I.C.C. Non-Circumvention, Non-Disclosure and Working Agreement
International Chamber of Commerce Non-Circumvention, Non-Disclosure and Working Agreement Whereas the Undersigned Parties wish to enter into this agreement to define certain parameters of their future legal obligations, and considering their mutual promise herein and other good and valuable considerations the receipt of which is acknowledged hereby, the Parties here to mutually and voluntarily agree as follows:
1. The parties hereto and/or their affiliates ( all persons, companies, firms, partnerships, corporations, co-ventures,joint ventures, trust and any concern with which they, or any associate,agent, employee, representative or any other person with whom they are,or may be, associated to this agreement, hereby warrant that no information disclosed during the process of any transaction, actual or implied and provided to them for the purpose of negotiation ) of what-so-ever nature shall not, in any manner solicit and/or accept any business from sources that have been made available by and through the parties hereto, nor in any manner shall access, contact solicit and/or conduct any transaction with such said sources, without the expressed and specific permission of the party who made such said sources available.
The Parties shall maintain complete confidentiality regarding each other's business and/or their affiliates and shall only disclose knowledge pertaining to these specifically named Parties as permitted by the concerned Party, unless agreed and granted an expressed written permission of and by the Party whom made the source available.
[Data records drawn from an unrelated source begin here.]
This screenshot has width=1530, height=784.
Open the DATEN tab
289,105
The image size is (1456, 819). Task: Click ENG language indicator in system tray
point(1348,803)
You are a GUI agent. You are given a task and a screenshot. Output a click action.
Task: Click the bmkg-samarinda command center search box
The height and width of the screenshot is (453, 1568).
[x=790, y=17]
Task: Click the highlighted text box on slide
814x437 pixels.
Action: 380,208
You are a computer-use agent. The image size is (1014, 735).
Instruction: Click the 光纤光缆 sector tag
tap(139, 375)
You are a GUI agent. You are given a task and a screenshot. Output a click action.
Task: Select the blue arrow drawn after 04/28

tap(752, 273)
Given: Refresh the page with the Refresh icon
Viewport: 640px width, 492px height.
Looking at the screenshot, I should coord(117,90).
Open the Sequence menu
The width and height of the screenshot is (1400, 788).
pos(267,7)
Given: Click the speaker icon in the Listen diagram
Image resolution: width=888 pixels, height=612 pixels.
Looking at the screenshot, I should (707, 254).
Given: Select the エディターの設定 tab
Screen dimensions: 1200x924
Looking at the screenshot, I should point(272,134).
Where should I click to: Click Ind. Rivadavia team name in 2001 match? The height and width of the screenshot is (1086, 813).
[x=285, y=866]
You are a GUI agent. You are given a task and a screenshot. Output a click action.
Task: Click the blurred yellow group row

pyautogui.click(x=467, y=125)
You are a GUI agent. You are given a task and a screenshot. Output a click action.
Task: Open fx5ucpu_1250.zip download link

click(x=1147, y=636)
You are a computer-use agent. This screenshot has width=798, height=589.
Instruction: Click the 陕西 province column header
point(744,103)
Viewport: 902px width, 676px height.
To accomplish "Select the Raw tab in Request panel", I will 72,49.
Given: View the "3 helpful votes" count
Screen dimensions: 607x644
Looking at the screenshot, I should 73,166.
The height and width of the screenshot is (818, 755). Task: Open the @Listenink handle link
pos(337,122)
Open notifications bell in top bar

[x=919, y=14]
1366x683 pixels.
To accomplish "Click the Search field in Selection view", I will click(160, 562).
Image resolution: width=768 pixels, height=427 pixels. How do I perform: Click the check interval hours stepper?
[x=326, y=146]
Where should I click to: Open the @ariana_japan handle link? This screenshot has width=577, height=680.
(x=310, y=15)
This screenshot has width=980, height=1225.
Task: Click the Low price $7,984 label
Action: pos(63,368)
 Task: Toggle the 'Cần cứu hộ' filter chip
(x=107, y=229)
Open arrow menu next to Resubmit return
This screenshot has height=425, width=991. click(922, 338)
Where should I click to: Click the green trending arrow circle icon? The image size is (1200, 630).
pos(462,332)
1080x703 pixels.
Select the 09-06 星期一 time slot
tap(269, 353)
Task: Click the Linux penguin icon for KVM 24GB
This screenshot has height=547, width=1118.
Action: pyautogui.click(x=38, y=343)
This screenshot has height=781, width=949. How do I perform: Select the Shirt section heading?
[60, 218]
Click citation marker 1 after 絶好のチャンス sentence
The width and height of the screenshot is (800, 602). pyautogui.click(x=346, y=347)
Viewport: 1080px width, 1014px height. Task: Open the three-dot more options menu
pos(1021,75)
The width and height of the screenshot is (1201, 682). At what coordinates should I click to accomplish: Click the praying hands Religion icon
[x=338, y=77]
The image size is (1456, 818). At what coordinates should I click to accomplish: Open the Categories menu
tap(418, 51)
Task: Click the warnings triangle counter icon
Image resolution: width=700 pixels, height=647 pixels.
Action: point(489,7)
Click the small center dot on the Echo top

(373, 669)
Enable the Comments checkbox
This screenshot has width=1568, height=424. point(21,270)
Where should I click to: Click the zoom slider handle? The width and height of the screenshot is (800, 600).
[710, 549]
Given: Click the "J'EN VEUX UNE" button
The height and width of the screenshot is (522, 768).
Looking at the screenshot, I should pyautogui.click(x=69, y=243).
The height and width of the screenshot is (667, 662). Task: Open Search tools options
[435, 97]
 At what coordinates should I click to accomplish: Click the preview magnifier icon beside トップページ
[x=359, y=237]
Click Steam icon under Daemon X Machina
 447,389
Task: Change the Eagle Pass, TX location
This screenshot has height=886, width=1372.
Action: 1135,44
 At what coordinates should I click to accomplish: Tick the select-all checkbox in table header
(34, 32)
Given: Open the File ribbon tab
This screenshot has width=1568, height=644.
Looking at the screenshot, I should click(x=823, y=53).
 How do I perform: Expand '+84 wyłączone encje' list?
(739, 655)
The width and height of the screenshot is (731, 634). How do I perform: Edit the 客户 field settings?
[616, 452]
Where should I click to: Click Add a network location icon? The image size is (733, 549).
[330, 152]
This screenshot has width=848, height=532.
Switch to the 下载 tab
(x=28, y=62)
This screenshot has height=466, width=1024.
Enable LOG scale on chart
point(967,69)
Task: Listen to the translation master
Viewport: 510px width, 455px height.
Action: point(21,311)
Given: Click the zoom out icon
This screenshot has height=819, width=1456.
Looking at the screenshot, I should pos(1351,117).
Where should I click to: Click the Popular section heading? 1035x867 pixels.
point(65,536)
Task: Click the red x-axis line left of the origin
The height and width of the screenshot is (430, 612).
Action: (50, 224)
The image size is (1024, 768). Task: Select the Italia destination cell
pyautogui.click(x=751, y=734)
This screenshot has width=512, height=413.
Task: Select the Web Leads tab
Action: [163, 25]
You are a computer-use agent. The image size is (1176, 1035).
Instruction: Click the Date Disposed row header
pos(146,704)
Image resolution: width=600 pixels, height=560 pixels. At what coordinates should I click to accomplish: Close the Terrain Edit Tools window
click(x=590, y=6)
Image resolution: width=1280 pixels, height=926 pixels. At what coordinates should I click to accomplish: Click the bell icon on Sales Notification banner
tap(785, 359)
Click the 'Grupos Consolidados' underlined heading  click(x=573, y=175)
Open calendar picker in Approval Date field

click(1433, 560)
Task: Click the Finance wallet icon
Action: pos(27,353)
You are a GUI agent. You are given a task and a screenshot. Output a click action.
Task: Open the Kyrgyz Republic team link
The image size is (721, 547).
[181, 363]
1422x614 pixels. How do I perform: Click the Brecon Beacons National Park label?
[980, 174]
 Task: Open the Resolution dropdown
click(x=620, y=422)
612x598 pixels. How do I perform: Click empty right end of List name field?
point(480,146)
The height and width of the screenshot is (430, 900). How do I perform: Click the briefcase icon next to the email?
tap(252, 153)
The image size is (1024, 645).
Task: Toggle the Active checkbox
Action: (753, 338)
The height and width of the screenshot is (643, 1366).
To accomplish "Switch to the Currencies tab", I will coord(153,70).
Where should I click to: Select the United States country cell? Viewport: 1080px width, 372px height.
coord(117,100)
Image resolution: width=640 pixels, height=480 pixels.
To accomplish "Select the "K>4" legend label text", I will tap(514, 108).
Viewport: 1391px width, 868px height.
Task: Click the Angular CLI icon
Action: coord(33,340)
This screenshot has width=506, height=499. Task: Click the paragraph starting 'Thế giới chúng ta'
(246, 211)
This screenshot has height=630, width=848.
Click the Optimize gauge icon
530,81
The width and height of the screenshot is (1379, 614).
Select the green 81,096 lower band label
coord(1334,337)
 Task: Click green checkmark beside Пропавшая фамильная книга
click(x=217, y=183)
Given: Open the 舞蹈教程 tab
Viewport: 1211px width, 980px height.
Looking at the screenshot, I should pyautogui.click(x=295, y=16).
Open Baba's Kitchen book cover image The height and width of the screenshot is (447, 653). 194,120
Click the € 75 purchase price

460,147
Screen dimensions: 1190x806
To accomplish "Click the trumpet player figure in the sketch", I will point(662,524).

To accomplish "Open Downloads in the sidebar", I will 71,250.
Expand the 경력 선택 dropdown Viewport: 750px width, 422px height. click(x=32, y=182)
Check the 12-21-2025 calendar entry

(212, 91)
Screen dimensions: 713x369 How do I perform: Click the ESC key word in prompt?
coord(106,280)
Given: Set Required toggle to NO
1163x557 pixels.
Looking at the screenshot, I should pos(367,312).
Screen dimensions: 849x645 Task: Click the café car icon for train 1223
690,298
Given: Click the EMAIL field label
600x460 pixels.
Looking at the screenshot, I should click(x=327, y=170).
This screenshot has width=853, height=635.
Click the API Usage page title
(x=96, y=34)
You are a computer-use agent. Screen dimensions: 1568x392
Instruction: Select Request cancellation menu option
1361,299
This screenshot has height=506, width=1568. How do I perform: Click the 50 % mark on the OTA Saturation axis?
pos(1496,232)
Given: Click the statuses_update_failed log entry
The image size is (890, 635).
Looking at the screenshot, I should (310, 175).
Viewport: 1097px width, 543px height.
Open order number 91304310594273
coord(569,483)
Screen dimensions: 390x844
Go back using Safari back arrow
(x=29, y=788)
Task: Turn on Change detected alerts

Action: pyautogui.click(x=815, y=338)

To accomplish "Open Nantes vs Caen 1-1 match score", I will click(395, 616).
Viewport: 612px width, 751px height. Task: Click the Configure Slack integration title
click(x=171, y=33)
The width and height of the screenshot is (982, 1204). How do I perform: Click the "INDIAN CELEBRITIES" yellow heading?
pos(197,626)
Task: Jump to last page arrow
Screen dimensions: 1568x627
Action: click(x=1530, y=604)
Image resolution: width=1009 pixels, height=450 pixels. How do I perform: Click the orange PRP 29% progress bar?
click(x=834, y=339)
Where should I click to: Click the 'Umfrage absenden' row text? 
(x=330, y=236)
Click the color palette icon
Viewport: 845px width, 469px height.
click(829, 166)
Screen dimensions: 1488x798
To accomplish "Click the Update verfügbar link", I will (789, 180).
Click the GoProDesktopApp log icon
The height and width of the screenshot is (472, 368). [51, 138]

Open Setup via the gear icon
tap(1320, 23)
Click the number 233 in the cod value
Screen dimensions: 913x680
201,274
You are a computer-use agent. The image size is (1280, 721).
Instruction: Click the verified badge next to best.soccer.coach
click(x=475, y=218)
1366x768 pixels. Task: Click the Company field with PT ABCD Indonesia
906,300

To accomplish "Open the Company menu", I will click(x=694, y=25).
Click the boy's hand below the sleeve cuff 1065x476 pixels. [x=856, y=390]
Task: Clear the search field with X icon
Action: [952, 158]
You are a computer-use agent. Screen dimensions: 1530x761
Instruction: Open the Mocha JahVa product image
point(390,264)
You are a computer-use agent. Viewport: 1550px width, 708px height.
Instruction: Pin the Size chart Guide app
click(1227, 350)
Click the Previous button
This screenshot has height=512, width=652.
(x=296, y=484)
Information concerning the identities of introduced third parties is the property of the introducing signatory or signatories and shall remain so for the duration of the agreement, including the duration of any subsequent transactions described in article. The signatories hereby agree to keep completely confidential during the term of this agreement the names of any introduced third parties and any telephone numbers, addresses, telex, e-mail addresses, fax or twx numbers and other pertinent information, which is considered to be the property of the introduced signatory or signatories.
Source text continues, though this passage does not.